NOTE: You must complete this project in accordance with the requirements laid out below in order to fulfill Texas state requirements for credit for the course. If you have any questions or concerns about the requirements, please see an instructor.
Your task is to build an awesome web application as a group! Mix and match libraries and APIs to build a useful front-end web application.
You will be using the front-end skills you have developed throughout Phase 1: HTML, CSS, JavaScript, AJAX, Bootstrap, APIs, etc.
Your application must:
-
Use at least one JavaScript library that is not jQuery. Examples:
-
Use a CSS framework. Examples:
-
Access at least two remote APIs using AJAX. Examples:
- Firebase
- TheCatAPI
- Google Maps
- Big List of Public APIs
- Another Big List of Public APIs
- Note that loading a JavaScript or CSS library from a CDN does not fulfill this requirement. You must use AJAX.
-
Your project must have a
README.md
file written using Markdown with at least the following:- Explanation of what the project is / what it does.
- What technologies you used.
- List of team members.
-
Deployment of your application to somewhere other than GitHub Pages. Examples:
- Amazon S3
- Google Cloud
- Netlify
- Neocities
- Surge
- Note that you do not need to purchase a domain name for your project. But it should be reachable via a public URL somewhere.
-
Your repo must be connected to Travis CI:
- You must run at least one test in your Travis CI build (hint: test for StandardJS)

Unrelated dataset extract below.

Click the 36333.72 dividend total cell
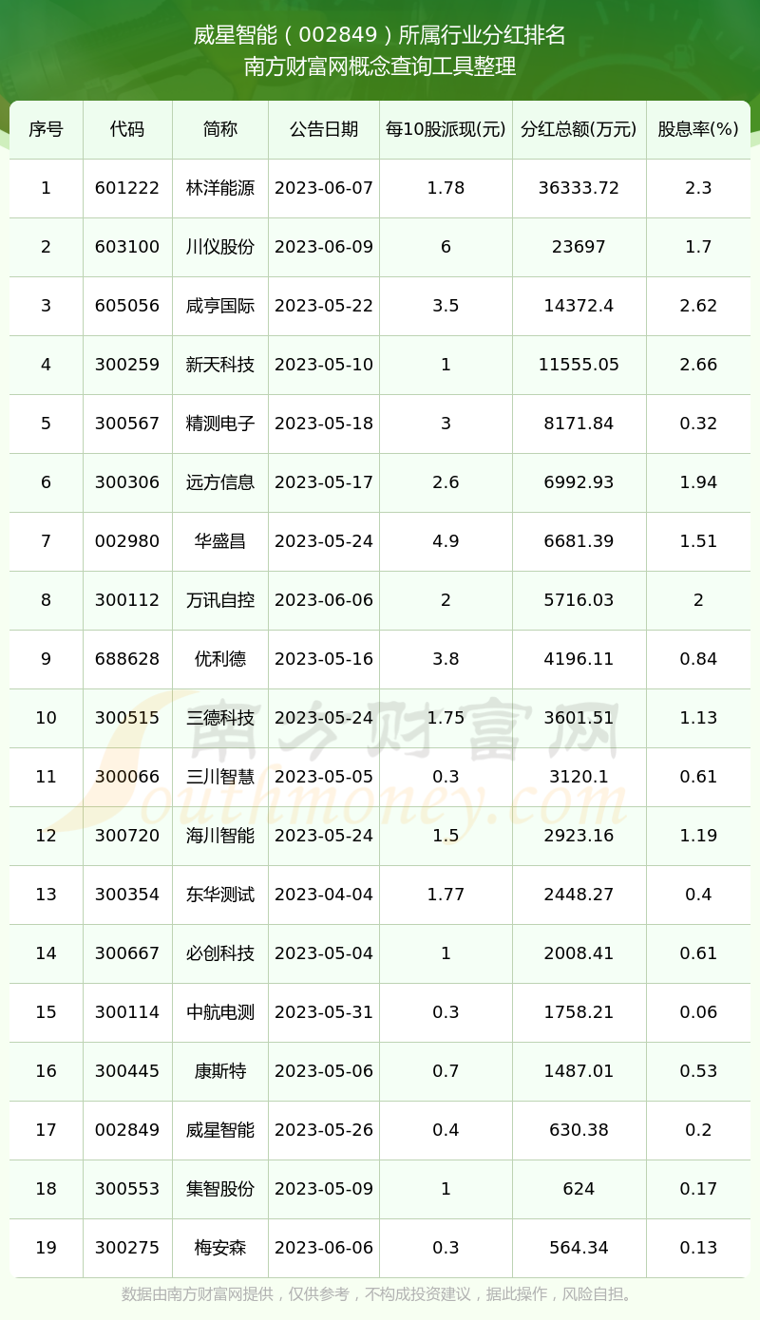760x1320 pixels. point(579,188)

- Put a build status badge in your
README.md
that links to your latest build
-
Code must follow some organization scheme.

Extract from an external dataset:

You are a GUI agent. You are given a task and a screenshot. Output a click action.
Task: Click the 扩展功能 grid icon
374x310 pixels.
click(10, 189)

- Everything cannot be in one super long file.
- Break different parts of the code into different files / modules.
- No "spaghetti code".
- Bonus / optional: consider using a build system with npm scripts, browserify, or webpack
-
Teams will be groups of 3-5 students and assigned by instructors.
-
Create one GitHub repo and add all group members as collaborators.
-
Collaborate using Pull Requests (PRs):
- No one should commit to the master branch directly.

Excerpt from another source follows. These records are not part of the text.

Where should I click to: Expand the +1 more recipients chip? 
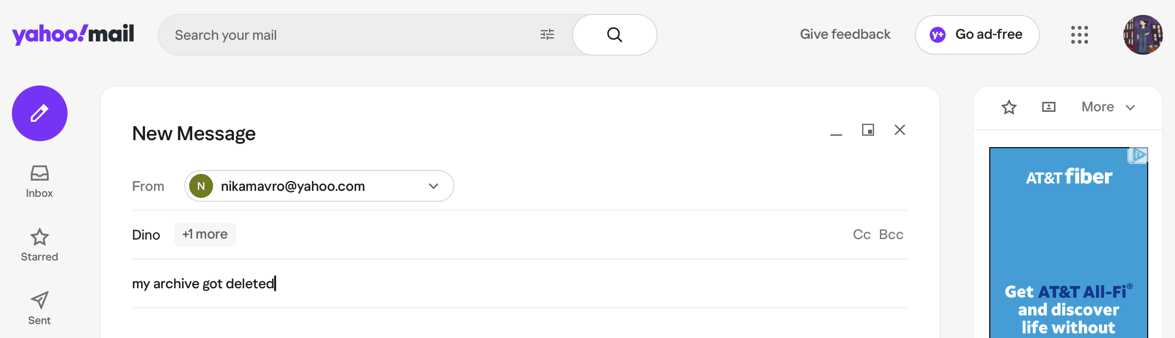coord(205,235)
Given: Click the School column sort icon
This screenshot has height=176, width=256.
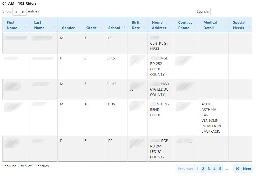Looking at the screenshot, I should pyautogui.click(x=124, y=28).
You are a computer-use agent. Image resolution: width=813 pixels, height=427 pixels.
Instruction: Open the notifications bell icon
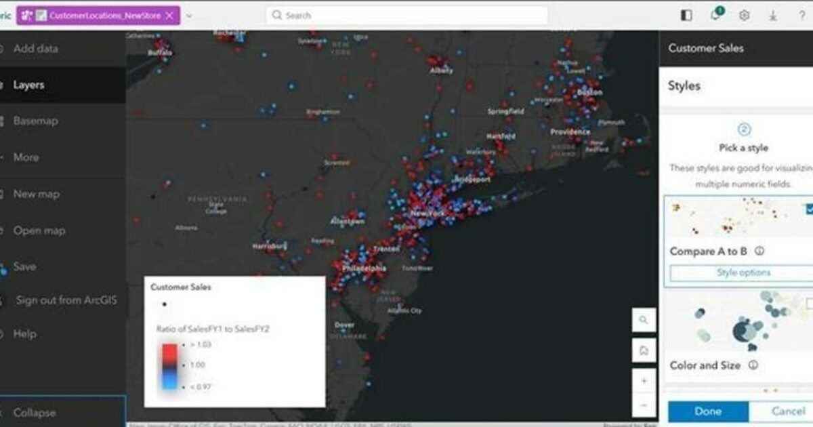click(x=715, y=16)
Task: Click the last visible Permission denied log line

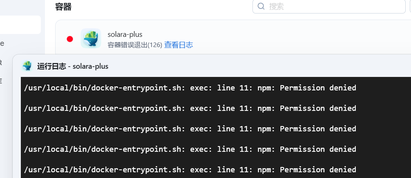Action: coord(190,169)
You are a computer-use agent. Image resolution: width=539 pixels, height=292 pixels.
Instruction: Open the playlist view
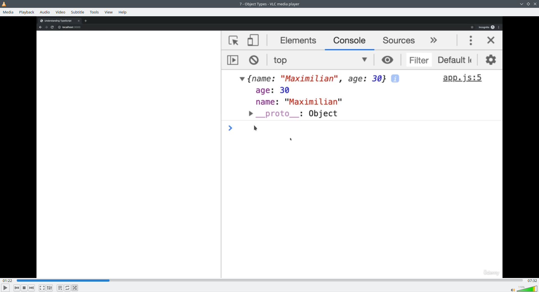pos(60,288)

- Every PR should be reviewed and approved by at least one team member (not the person who originated the PR).
- PRs should not be merged by the person who opened it (no self-merging).
- See below for suggested PR rejection criteria
-
Project features and bugs must be tracked using a scrum-like system:
- Every PR should be associated with a GitHub Issue (or similar).
- Consider using a tool like GitHub Project Board or Trello.
- Every class day teams will have a "stand up meeting" with a TA or Instructor.
It's ok to reject a PR or have a PR rejected - that is what the PR process is for! Remember if your PR is rejected that doesn't mean you are a bad person and stink at life. It just means that your teammate(s) see something that could be improved. The PR process is more about sharing knowledge than "you did something wrong".
Any of the following are valid reasons to reject a PR:
- Breaks the build (Travis CI breaks)
- Does not fulfill feature
- Breaks other feature
- Does not follow team coding style / standards
- Too much to review / large code diff (ie: should be broken up into smaller PRs)
- Code in the PR does not match up with commit message
- Commit message is vague
By the end of Phase 1 you should have most of the skills necessary to understand much of the world of web development (HTML, CSS, JavaScript). The intent with these requirements is for each student in the group to use these skills to learn something new and use it in a "real world" way. Searching for external resources and being able to understand and apply documentation is a big part of software development. Whether it is an API, a new JavaScript library, deployment, testing, etc. Go learn something new and put those web development skills to work!
Another goal of this project is polish / thoroughness. A thorough README.md
,
testing via Travis CI, deploying to a public web server, thoughtful commit
messages, following a PR review process, good code organization, etc are all
signals of quality software development. The end result of this project should
be a portfolio piece that you are excited to put on your resume and share with
friends and family: "Hey - look at this cool thing I built!" Look for
opportunities to polish and show the world what you can do!
This requirements document is licensed as CC0 1.0 Universal:
You can copy, modify, distribute and perform the work, even for commercial purposes, all without asking permission.